Wednesday, January 06, 2010

Why Do We Do This?

Monday we were up early, left VDO in Mesa by 7:30 am to drive to Casa Grande Ruins in Coolidge, where we will be volunteers for the next three months. We arrived by 8:30, spent the next couple of hours getting set up--after we parked the rig with an audience of 6 to 8 men volunteers and paid staff at the monument. Here we have free laundry, so I did four loads of wash. Then, at 3 pm we met with the volunteer coordinator, chief of interpretation and head ranger, as well as another new volunteer couple, for two hours of orientation. You better believe we were exhausted when we returned to our trailer at 5 pm. Tuesday we went to work at 8:30 and were there till 5 pm. Now we are off for four days.

It is always this way when we start a new volunteer assignment. Long hours and stress when we arrive. When we haven't been working for several months, the 7- to 8-hour days are hard to adjust to. So, why do we do it?

First and foremost, I think we volunteer because we want and need the challenge, the stimulation, the chance to learn new things and use our minds. Travel is interesting, but we don't want to travel all the time. We are living on the road because we found being retired and staying in one place all the time (our stick house) was boring. So we don't want to stay in one place for a long time on the road and be bored. Volunteering helps us to not be bored. In some volunteer positions we learn new skills. Sometimes we learn about new areas of the country and we are able to stay long enough to begin to understand how the locals live. When we volunteer in interpretation for the National Park Service, we learn lots of information.

Neither of us has ever been interested in Native Americans. But studying the Hohokam culture in southern Arizona has been fascinating and we have developed so much admiration for what those people accomplished here.

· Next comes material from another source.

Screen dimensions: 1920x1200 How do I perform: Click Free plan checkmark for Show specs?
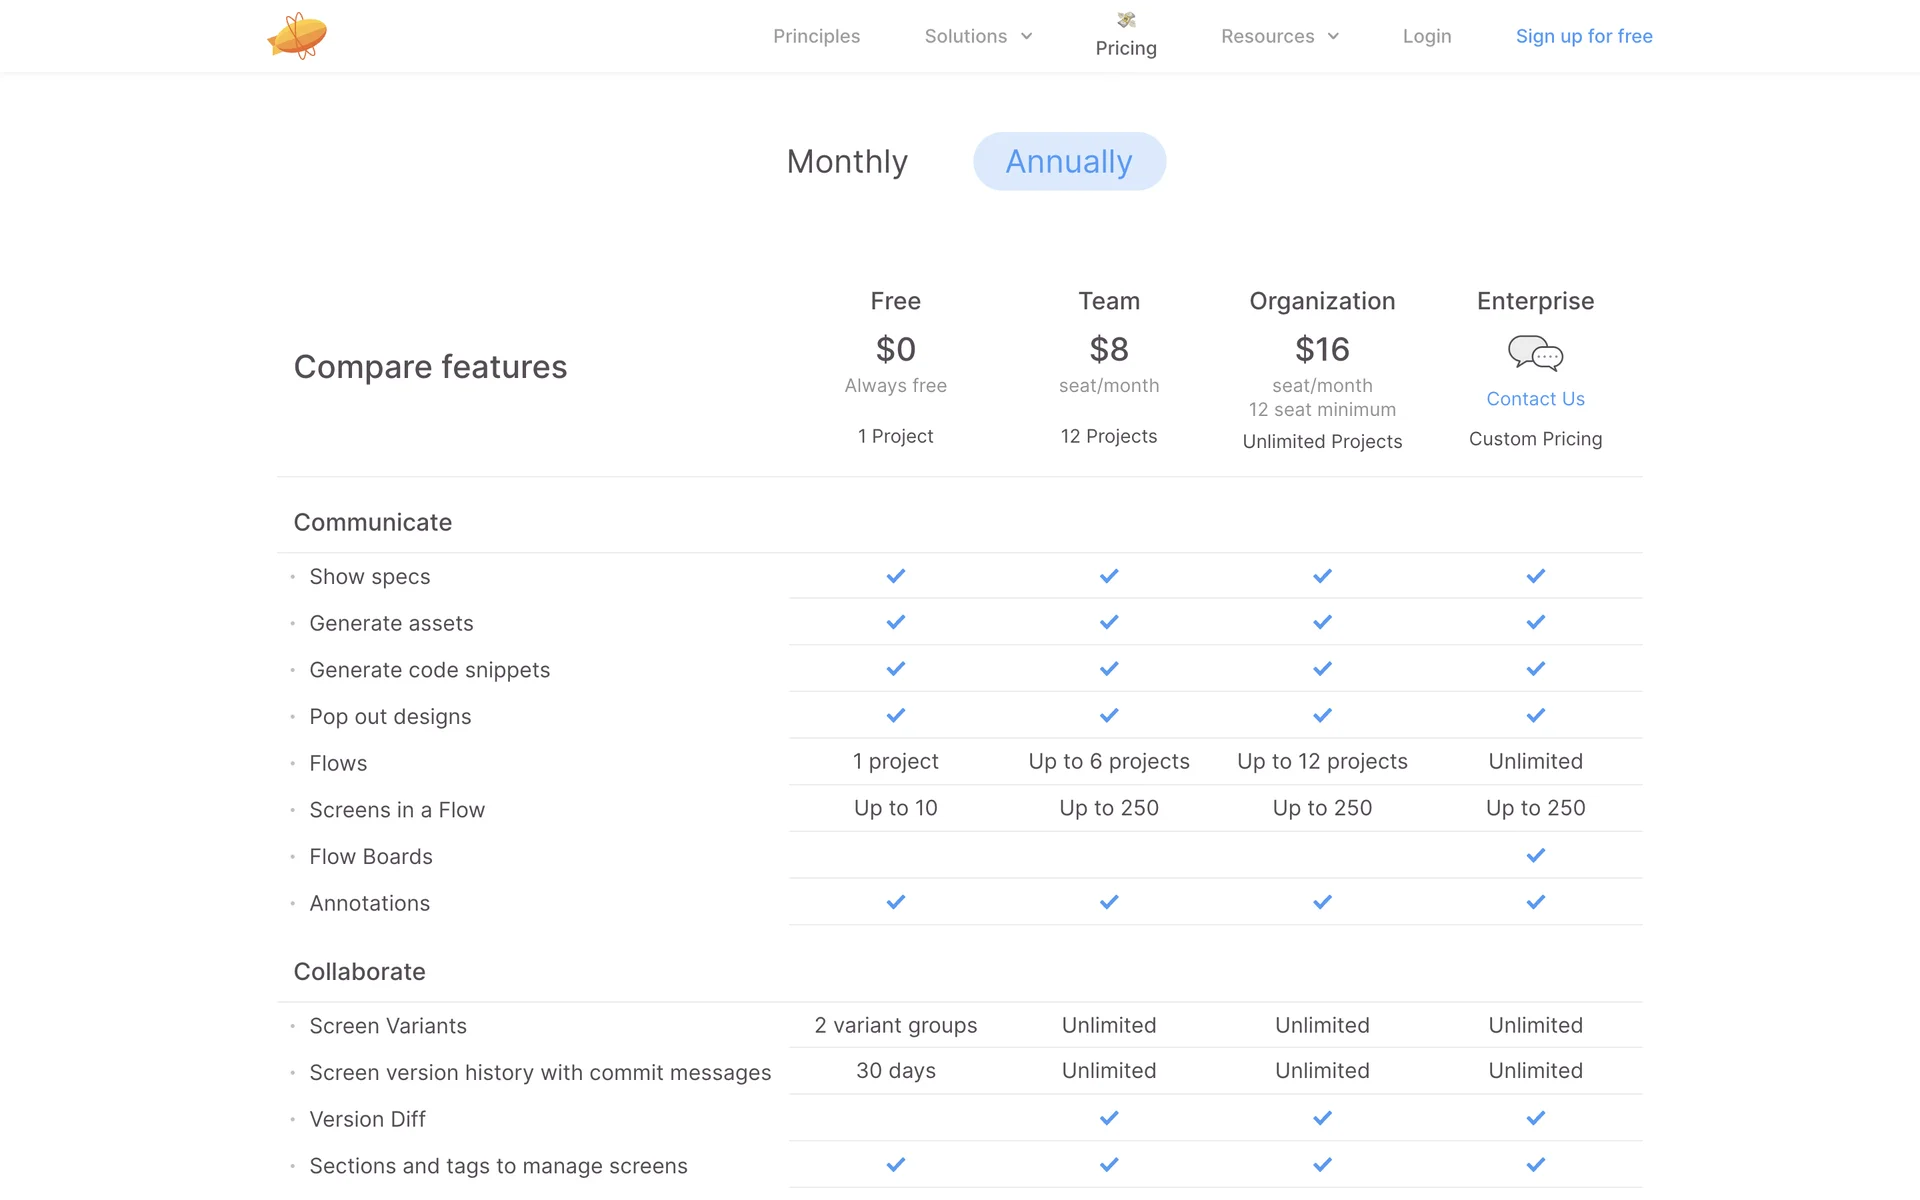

The study we did to prepare our interpretative tours has challenged our minds and our views of prehistoric peoples. That is wonderful!

It also is good to be able to give back to our community and our country. For so many years we have enjoyed our state and national parks and they are so short of funds that it is difficult for them to stay open without volunteers. We are glad we can help out.

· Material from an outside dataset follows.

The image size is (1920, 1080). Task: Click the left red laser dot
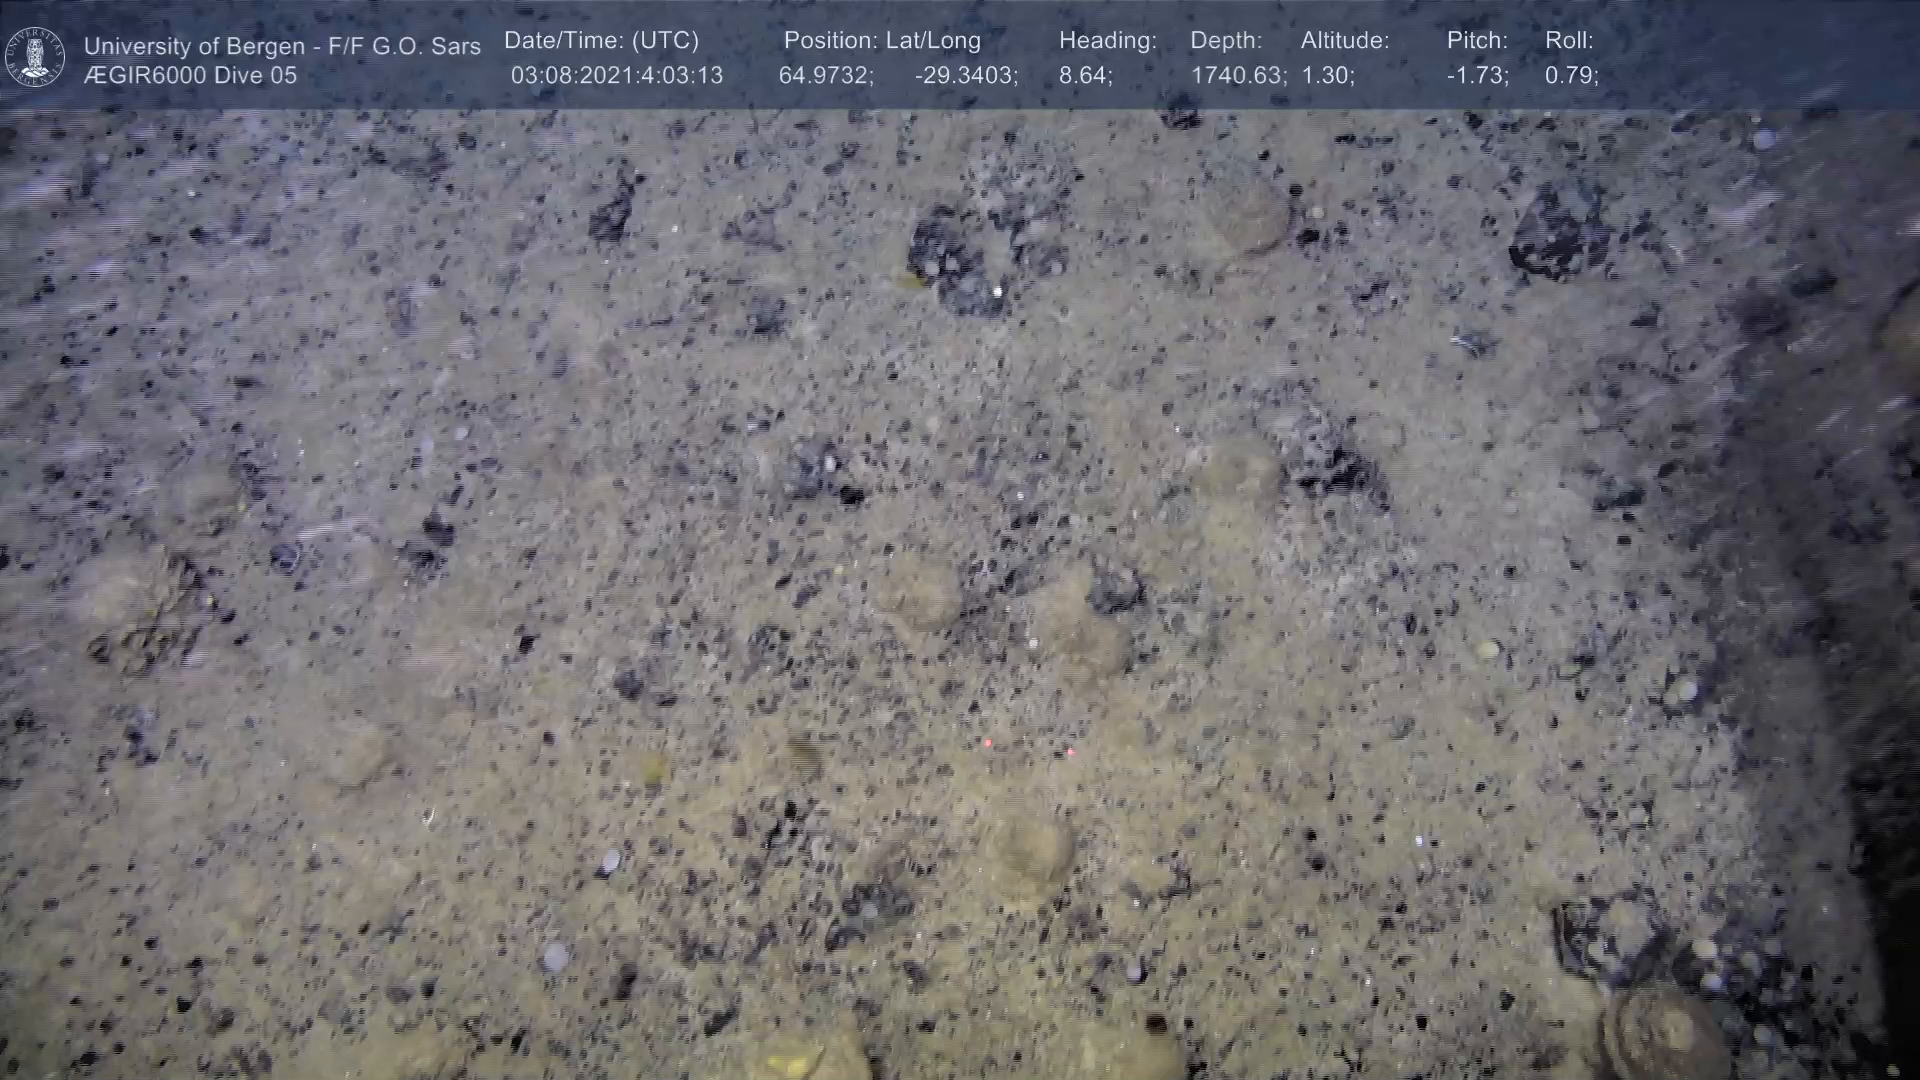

It is also nice that volunteering pays for our RV site. That means a savings of $20 to $30 a day. So we are helping to keep old age at bay while we save money.

Friday, January 01, 2010

It Doesn't Get Any Better Than This

What a wonderful way to begin the new year! Today we hiked 6 miles at San Tan Mountain Regional Park, south of Mesa. We shared the trail with folks on bikes

and others on horses.

This is the first time we have celebrated New Year’s Day with a hike. Most years in the past we would have had to ski, snowshoe or snowmobile to enjoy the outdoors. And it is one of the reasons we are glad we changed our lifestyle last year, one of the benefits of being in Arizona, not Colorado, in winter.

A year ago we were packing boxes and sorting our belongings, deciding what to put in storage, what to sell and what to give away. We look back and have no regrets about deciding to become full-time RVers. At the same time, we knew there would be trade-offs.

This was our first Christmas with no decorations, no Christmas tree. We didn’t host the Christmas dinner. That had its sad or difficult side. On the other hand, it was a quiet, unstressed Christmas. No hurry. We were able to focus on the spiritual meaning of Christmas. And we enjoyed a full day with our son Eric and his family on Christmas day without a lot of work to do.

Christmas wasn’t quite what we would like. And being on the road all the time means we lose out on a lot of family time. But when we think of winters past, with three to five months in our Colorado house, spending most of the time indoors and living in a rut, we don’t regret what we are doing a bit.